## [Brano]
----
Marzano Appio a lutto per il femminicidio di Paola Romano
Una lite finita nel peggiore dei modi. Due poliziotti morti, la vittima centrata da due colpi al petto e uno alla testa, e il suo carnefice che si toglie la vita subito dopo averla uccisa. Paola Romano, 58 anni, da tempo in servizio come Sostituto Commissario alla Camera dei Deputati, aveva la giornata libera dal lavoro. Esce dalla sua abitazione a Torraccia, un quartiere residenziale alla periferia nord est della capitale confinante con Casal Monastero e San Basilio. Nell’androne della sua palazzina, in via Rosario Nicolò n. 30, l’aspetta un collega, Massimiliano Carpineti, di qualche anno più giovane. I due lavorano nello stesso ufficio, sono sempre assieme, raccontano gli altri poliziotti. «Non si mollavano mai, li incontravamo ovunque, anche alla macchinetta del caffè», dicono.
Sono passate le 11,20 quando i vicini sentono dalle scale tre esplosioni, una dopo l’altra. «Siamo scesi al portone, pensavamo avessero sparato dei petardi. Poi abbiamo chiamato il 112». Quando arrivano le prime volanti sono le 11,30, Paola è a terra, in ginocchio, il capo reclino, non respira più. Qualcuno vede fuggire il killer su un’utilitaria, una Chevrolet Matiz bianca. Comincia la caccia all’assassino, che termina due isolati dopo, in via Costantino Mortati angolo via Nino Tamassia. All’interno dell’auto c’è Carpineti, morto suicida con un colpo alla tempia esploso dalla stessa pistola d’ordinanza, una calibro 9×21. Non uno scritto. Spetta agli uomini della squadra mobile romana ricostruire gli ultimi momenti di vita della loro collega, l’ennesima vittima di femminicidio a Roma. Soprattutto agli inquirenti tocca trovare un movente per una tragedia che ha distrutto due famiglie e scioccato gli Agenti del commissariato Sant’Ippolito, dove lavora il marito della donna, l’Ispettore Adalberto Montanaro, e l’intero corpo di pubblica sicurezza a Montecitorio.
----
## [Compito A]
Nell'articolo sul femminicidio di Paola Romano, con quale auto è fuggito il killer?
## [Compito B]
Prosegui l'articolo sul femminicidio di Paola Romano a partire dall'ultima frase riportata.
I dati non hanno alcun legame con l'articolo sul femminicidio di Paola Romano.

## [Dati archiviati]
----
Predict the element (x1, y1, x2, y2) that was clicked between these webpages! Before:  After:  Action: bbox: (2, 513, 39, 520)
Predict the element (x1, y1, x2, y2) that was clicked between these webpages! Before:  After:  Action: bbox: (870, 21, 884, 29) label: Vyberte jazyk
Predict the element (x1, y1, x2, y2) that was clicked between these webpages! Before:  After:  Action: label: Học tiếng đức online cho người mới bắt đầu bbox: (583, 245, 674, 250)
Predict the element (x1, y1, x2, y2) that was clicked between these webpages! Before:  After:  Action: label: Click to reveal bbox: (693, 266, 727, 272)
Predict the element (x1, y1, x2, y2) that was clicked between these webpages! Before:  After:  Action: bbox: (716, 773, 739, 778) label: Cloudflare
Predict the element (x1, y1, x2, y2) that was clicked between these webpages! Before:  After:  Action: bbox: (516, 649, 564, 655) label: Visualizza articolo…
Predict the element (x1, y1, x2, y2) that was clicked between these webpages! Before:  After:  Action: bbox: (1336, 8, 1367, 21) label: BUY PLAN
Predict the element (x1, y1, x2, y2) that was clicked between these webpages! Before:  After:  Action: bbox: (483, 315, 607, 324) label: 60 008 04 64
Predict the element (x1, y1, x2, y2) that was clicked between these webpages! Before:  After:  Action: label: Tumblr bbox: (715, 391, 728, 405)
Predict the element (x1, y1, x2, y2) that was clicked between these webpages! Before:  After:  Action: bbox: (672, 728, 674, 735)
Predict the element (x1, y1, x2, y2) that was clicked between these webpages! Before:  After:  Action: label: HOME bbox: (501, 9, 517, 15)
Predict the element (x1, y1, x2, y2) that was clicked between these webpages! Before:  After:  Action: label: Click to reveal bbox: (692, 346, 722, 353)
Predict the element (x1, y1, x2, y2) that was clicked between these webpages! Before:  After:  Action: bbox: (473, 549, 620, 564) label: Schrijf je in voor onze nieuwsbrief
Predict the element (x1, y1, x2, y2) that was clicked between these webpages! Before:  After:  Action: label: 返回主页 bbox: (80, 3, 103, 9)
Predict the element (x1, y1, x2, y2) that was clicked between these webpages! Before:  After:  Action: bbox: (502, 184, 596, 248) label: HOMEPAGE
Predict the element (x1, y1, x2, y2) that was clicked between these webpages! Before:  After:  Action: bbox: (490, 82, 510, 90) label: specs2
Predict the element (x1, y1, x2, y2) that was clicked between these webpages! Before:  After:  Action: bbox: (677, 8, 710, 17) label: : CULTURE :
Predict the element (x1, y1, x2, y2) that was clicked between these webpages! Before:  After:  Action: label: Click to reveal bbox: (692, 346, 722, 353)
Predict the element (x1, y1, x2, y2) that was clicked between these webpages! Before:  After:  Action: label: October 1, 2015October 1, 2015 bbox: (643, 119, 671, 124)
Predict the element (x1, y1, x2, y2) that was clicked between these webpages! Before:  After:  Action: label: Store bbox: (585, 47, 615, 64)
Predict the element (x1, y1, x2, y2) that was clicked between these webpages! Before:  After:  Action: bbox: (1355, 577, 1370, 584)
----
## [Risposta A]
Con una Chevrolet Matiz bianca.

## [Risposta B]
Una relazione finita da tempo, quella fra Paola e Massimiliano e che lui non voleva interrompere, anche se la collega si era riavvicinata al marito. Paola, un tumore scoperto da non molto, quel giorno avrebbe dovuto iniziare le sedute di chemioterapia. Certo è che i due avrebbero avuto un litigio animato, seguito dalla decisione dell’uomo di farla finita a colpi d’arma da fuoco. Un omicidio-suicidio probabilmente premeditato e che ripropone ancora una volta il problema del controllo psicologico costante negli uomini delle Forze dell’Ordine, necessario per percepire segnali di allarme e prevenire tragedie come questa. Originaria di Marzano Appio (Caserta) sposata da decenni con Adalberto, anche lui casertano, dopo la nascita del loro figlio Riccardo, ora in Polizia, vengono trasferiti a Roma. Lavorano gomito a gomito per alcuni anni al Commissariato Sant’Ippolito fino a quando lei viene presa in carico dall’ispettorato di pubblica sicurezza «Camera dei Deputati» dove conosce Massimiliano. Intanto Riccardo, 22 anni, indossata la divisa va alla Questura di Piacenza. Fra Paola e Adalberto le cose non sembrano andar bene. Per i conoscenti i due vivono da separati in casa. Mai, però, una discussione. «Paola era una donna serena, solare, sempre sorridente – ricordano gli abitanti dello stabile alla Torraccia -, questa zona è tranquilla, si salutano e aiutano tutti». Rilievi per tutto il giorno degli uomini della scientifica sul luogo dell’omicidio e nell’auto dell’assassino davanti ai P.M. di turno, Antonia Giammaria e Antonella Pandofi. Delle 47 donne uccise in Italia dall’inizio dell’anno, 39 sono vittime di femminicidi, ovvero assassinate in ambito familiare e affettivo da ex fidanzati, conviventi, amanti, mariti.